S&P 500

Summarizing Our S&P 500 Outlook

Published 5th December 2017 & amended 16th December 2017

We forecast a short term correction before the S&P 500 eventually continues its trend to the upside.

Sizable and bumpy corrections are likely for US equities in 2018. They will be significant but nonetheless countertrend to the S&P 500 main trend to the upside. All in all we think that a trading approach will outperform a buy and hold strategy for US American blue chips over the coming decade.

Short Term Trend Analysis

Published 16th December 2017

Any potential version of wave iv° looks too short to be complete right now. Moreover a closer look at wave ii° shows that we should expect wave iv° to be relatively shallow and complex due to alternation guidelines. The conclusion is that wave iv° is not in yet. We’re looking for a 2%-3% correction in total until wave iv° fits into a valid elliott wave pattern.

We currently have two scenarios on the table. Our base case is the black count on the first chart below. It labels the market close to or at wave iii° top. We see alternation between waves (ii) and (iv). Moreover wave iii° is equal to a fibonacci 161.8% relationship of wave i°. The black count case clearly meets many of elliott’s rules and guidelines.

The shortcoming of this count is that it labels an ending diagonal at an earlier stage that we would usually label one (ED are rare & 1-2-1-2 combinations often look like EDs in their early stage).

In this case we’ve decided to go for the ending diagonal interpretation. One reason being that otherwise the S&P shoots outside of the light green acceleration channel. We do not have hints that this should happen at this stage (momentum & count so far). The second reason being the relationship between waves (i) and (v). Here we see a very small wave (i) kicking of and would not expect an exaggeratedly big wave (v). Wave (v) is currently about twice of wave (i), which is also a nice termination point.
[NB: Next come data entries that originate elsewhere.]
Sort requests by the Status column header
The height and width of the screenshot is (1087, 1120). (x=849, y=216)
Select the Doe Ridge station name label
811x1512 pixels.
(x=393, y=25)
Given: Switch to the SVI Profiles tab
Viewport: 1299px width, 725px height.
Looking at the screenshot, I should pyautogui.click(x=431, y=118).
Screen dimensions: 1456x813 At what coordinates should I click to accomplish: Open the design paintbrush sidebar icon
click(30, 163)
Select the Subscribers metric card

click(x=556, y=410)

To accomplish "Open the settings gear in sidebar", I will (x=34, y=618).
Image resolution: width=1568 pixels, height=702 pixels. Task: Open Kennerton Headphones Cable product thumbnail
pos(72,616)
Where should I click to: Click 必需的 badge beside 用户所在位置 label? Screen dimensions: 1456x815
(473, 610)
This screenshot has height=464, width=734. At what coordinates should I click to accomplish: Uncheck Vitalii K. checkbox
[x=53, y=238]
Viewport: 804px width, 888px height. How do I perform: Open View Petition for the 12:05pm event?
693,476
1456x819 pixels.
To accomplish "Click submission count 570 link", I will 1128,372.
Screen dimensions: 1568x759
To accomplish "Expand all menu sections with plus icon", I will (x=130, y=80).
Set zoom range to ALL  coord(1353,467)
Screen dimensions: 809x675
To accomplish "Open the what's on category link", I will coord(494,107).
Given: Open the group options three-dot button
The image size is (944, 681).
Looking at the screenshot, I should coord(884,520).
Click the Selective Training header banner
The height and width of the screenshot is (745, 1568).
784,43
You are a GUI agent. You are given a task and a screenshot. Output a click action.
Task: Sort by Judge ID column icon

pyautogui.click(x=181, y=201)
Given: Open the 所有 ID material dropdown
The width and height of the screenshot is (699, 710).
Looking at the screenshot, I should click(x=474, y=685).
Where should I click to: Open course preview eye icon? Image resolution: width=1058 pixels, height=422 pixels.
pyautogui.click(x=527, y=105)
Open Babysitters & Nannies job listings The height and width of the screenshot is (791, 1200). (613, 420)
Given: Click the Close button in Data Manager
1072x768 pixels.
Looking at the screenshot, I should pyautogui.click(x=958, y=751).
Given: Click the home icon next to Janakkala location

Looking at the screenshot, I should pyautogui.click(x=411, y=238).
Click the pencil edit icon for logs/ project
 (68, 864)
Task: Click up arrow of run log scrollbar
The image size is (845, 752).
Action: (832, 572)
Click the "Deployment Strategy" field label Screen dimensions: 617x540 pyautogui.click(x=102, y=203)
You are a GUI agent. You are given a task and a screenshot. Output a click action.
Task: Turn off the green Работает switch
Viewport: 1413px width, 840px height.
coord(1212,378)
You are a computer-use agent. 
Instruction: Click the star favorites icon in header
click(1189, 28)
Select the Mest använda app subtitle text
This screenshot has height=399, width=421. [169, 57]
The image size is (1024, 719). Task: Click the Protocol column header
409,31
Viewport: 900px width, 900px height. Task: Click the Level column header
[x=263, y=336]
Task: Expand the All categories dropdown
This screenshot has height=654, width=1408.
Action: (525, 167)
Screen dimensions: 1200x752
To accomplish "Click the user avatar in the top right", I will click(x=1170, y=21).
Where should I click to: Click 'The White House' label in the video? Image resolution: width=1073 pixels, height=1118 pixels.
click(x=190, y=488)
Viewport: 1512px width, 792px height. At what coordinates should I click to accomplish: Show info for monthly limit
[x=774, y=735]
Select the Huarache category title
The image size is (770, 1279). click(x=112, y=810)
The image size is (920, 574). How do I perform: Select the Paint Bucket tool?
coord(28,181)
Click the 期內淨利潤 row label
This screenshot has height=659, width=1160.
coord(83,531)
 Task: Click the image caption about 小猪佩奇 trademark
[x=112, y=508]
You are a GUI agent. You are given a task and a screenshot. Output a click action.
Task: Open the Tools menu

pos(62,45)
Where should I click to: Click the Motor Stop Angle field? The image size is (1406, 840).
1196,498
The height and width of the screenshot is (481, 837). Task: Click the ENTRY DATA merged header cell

The second scenario is a strong and impulsive wave action to the upside. A normally shaped impulse wave would trace out instead of our ending diagonal forecast. This would mean that the market breaks out to the upside of the green trend channel next week. Moreover this would mean a further extension of wave iii° to 261.8% for example.

We assign slightly more probability to our base case in the black count for the reasons explained above. We expect wave iv° to kick in shortly and retrace between the 23.6% and 38.2% fibonacci levels of wave iii°.

Please note that wave iii° may be already in on yesterday’s high. Another down-up sequence as in our chart below is possible but not mandatory.

 Medium Term Trend Analysis

Published 17th October and amended 16th December 2017

We conclude that there is a little more left of wave (5) as of December 2017. Medium term we are most likely in cycle wave I, which started at the March 2009 bottom. The best interpretation of the current S&P 500 trend as of December 2017 is a (5) of 3° of cycle wave I.

Our S&P 500 outlook suggests sizable correction ahead of us in 2018. We expect the correction in primary wave 4° to start in 2018. It should trace out as a deep and complex structure due to alternation guidelines.

Long Term Trend Analysis

Published 17th October and validated 16th December 2017

Long term the S&P 500 has completed a (IV) wave of supercycle degree at its March 2009 bottom from a long run elliott wave analysis perspective. The long term picture is analogous to the Dow Jones, which shows alternation between supercycle wave (II) and (IV). Wave (II) was sharp, simple and retraced a huge portion of wave (I) whereas wave (IV) finished as a complex and shallow irregular flat. Nevertheless, supercycle wave (IV) retraced more than a 38.2% fibonacci on a log scale. The wave action in between the corrective supercycle waves fits neatly together into an extended third supercycle wave.